> [課題の要件]
1 – 抜粋文から、「この記事をおすすめする人」を含む箇所を起点として「にするのも選択肢の一つです。」までの部分を、一字も変えずに返してください。
2 – 抜粋文によれば、筆者が中学時代に偶然耳にしたBUMP OF CHICKENの曲は何ですか。
3 – 次の記述(a)〜(c)がそれぞれ抜粋文の内容と一致するかを「はい」または「いいえ」で答え、判断の根拠となる抜粋文の語句をそのまま引用してください。
(a) 筆者が音楽と本格的に出会ったのは高校時代である。
(b) 結論では、小さなライブハウスで演奏を続けていくことも選択肢の一つとされている。
(c) 筆者は『メーデー』の歌詞に救われた感覚があった。

> [抜粋文]
==============================

私が音楽を本格的に好きになったのは、中学時代に人間関係に悩んでいた頃、BUMP OF CHICKENに出会ったことがきっかけでした。

この記事をおすすめする人

・音楽活動やバンドを続けるか悩んでいる人
・趣味や夢に区切りをつけたいと考えている人
・バンド活動をしてきた人のリアルな体験談を知りたい人

【結論】バンドを続ける、辞めるはそれぞれの意志で決めること。夢のような大きな舞台で演奏することだけが活動ではなく、小さなライブハウスで演奏を続けていくことをライフワークにするのも選択肢の一つです。

目次

バンド活動を始めたきっかけと10年間の歩み

音楽と本格的に出会ったのは、中学時代でした。当時の私は人間関係に悩んでいて、教室でもどこか居場所がないように感じていた時期。そのとき偶然耳にしたのがBUMP OF CHICKENの『メーデー』でした。まるで自分の孤独や葛藤を代弁してくれるような歌詞に救われた感覚があって、気づけば何度も繰り返し聴くようになりました。その頃から自然と音楽に惹かれていきました。

==============================

> [データ一覧]
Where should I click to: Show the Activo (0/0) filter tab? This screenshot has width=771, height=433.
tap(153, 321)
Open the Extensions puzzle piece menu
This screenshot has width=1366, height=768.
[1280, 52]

==============================

> [各課題の解答]
1 –
この記事をおすすめする人

・音楽活動やバンドを続けるか悩んでいる人
・趣味や夢に区切りをつけたいと考えている人
・バンド活動をしてきた人のリアルな体験談を知りたい人

【結論】バンドを続ける、辞めるはそれぞれの意志で決めること。夢のような大きな舞台で演奏することだけが活動ではなく、小さなライブハウスで演奏を続けていくことをライフワークにするのも選択肢の一つです。

2 – 『メーデー』です。

3 –
(a) いいえ。「音楽と本格的に出会ったのは、中学時代でした。」
(b) はい。「小さなライブハウスで演奏を続けていくことをライフワークにするのも選択肢の一つです。」
(c) はい。「まるで自分の孤独や葛藤を代弁してくれるような歌詞に救われた感覚があって」